*Exercise requirements*
Convert the data below into a numbered list with one line per item, leaving out the blank lines.

::::

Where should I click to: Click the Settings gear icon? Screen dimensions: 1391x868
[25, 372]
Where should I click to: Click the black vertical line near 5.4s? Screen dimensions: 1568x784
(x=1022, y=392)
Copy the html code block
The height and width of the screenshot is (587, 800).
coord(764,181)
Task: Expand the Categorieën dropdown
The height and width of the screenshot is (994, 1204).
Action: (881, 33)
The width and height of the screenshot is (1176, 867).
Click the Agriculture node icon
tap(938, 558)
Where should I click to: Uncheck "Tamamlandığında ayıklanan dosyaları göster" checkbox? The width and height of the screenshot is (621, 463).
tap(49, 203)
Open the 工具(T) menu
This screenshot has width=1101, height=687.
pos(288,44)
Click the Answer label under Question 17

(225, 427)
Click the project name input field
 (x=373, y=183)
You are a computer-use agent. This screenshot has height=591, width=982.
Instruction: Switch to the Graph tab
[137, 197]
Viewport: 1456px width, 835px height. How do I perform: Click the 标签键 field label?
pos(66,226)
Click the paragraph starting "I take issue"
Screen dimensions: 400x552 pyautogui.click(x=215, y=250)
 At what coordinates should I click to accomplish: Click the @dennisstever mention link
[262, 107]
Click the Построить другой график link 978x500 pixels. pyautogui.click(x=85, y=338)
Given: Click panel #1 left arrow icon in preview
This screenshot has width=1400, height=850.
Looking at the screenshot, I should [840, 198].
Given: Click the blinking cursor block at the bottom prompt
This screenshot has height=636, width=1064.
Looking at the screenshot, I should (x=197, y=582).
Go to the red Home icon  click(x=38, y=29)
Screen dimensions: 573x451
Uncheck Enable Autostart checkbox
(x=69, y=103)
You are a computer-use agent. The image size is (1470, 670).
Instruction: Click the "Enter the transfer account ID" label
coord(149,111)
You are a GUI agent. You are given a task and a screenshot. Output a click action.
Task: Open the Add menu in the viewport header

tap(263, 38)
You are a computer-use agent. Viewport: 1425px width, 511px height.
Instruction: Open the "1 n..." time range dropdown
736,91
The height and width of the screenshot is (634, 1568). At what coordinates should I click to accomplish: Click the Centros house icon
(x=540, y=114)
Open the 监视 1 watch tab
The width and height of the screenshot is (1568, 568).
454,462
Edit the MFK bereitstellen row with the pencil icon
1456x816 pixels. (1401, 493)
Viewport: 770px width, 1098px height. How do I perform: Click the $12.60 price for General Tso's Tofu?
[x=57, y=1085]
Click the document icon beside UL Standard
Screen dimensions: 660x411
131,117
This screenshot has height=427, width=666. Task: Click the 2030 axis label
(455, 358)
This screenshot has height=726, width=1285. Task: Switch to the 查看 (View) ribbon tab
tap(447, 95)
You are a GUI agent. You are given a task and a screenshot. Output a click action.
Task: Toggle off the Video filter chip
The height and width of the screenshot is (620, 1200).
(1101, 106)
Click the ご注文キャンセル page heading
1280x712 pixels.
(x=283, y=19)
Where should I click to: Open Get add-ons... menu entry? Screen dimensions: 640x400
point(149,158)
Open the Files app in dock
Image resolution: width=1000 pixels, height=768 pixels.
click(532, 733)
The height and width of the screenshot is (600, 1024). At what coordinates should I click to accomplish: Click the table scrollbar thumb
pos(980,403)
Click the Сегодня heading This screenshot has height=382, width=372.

::::

*Right answer*
1. Where should I click to: Click the Settings gear icon? Screen dimensions: 1391x868
2. [25, 372]
3. Where should I click to: Click the black vertical line near 5.4s? Screen dimensions: 1568x784
4. (x=1022, y=392)
5. Copy the html code block
6. The height and width of the screenshot is (587, 800).
7. coord(764,181)
8. Task: Expand the Categorieën dropdown
9. The height and width of the screenshot is (994, 1204).
10. Action: (881, 33)
11. The width and height of the screenshot is (1176, 867).
12. Click the Agriculture node icon
13. tap(938, 558)
14. Where should I click to: Uncheck "Tamamlandığında ayıklanan dosyaları göster" checkbox? The width and height of the screenshot is (621, 463).
15. tap(49, 203)
16. Open the 工具(T) menu
17. This screenshot has width=1101, height=687.
18. pos(288,44)
19. Click the Answer label under Question 17
20. (225, 427)
21. Click the project name input field
22.  (x=373, y=183)
23. You are a computer-use agent. This screenshot has height=591, width=982.
24. Instruction: Switch to the Graph tab
25. [137, 197]
26. Viewport: 1456px width, 835px height. How do I perform: Click the 标签键 field label?
27. pos(66,226)
28. Click the paragraph starting "I take issue"
29. Screen dimensions: 400x552 pyautogui.click(x=215, y=250)
30.  At what coordinates should I click to accomplish: Click the @dennisstever mention link
31. [262, 107]
32. Click the Построить другой график link 978x500 pixels. pyautogui.click(x=85, y=338)
33. Given: Click panel #1 left arrow icon in preview
34. This screenshot has width=1400, height=850.
35. Looking at the screenshot, I should [840, 198].
36. Given: Click the blinking cursor block at the bottom prompt
37. This screenshot has height=636, width=1064.
38. Looking at the screenshot, I should (x=197, y=582).
39. Go to the red Home icon  click(x=38, y=29)
40. Screen dimensions: 573x451
41. Uncheck Enable Autostart checkbox
42. (x=69, y=103)
43. You are a computer-use agent. The image size is (1470, 670).
44. Instruction: Click the "Enter the transfer account ID" label
45. coord(149,111)
46. You are a GUI agent. You are given a task and a screenshot. Output a click action.
47. Task: Open the Add menu in the viewport header
48. tap(263, 38)
49. You are a computer-use agent. Viewport: 1425px width, 511px height.
50. Instruction: Open the "1 n..." time range dropdown
51. 736,91
52. The height and width of the screenshot is (634, 1568). At what coordinates should I click to accomplish: Click the Centros house icon
53. (x=540, y=114)
54. Open the 监视 1 watch tab
55. The width and height of the screenshot is (1568, 568).
56. 454,462
57. Edit the MFK bereitstellen row with the pencil icon
58. 1456x816 pixels. (1401, 493)
59. Viewport: 770px width, 1098px height. How do I perform: Click the $12.60 price for General Tso's Tofu?
60. [x=57, y=1085]
61. Click the document icon beside UL Standard
62. Screen dimensions: 660x411
63. 131,117
64. This screenshot has height=427, width=666. Task: Click the 2030 axis label
65. (455, 358)
66. This screenshot has height=726, width=1285. Task: Switch to the 查看 (View) ribbon tab
67. tap(447, 95)
68. You are a GUI agent. You are given a task and a screenshot. Output a click action.
69. Task: Toggle off the Video filter chip
70. The height and width of the screenshot is (620, 1200).
71. (1101, 106)
72. Click the ご注文キャンセル page heading
73. 1280x712 pixels.
74. (x=283, y=19)
75. Where should I click to: Open Get add-ons... menu entry? Screen dimensions: 640x400
76. point(149,158)
77. Open the Files app in dock
78. Image resolution: width=1000 pixels, height=768 pixels.
79. click(532, 733)
80. The height and width of the screenshot is (600, 1024). At what coordinates should I click to accomplish: Click the table scrollbar thumb
81. pos(980,403)
82. Click the Сегодня heading This screenshot has height=382, width=372.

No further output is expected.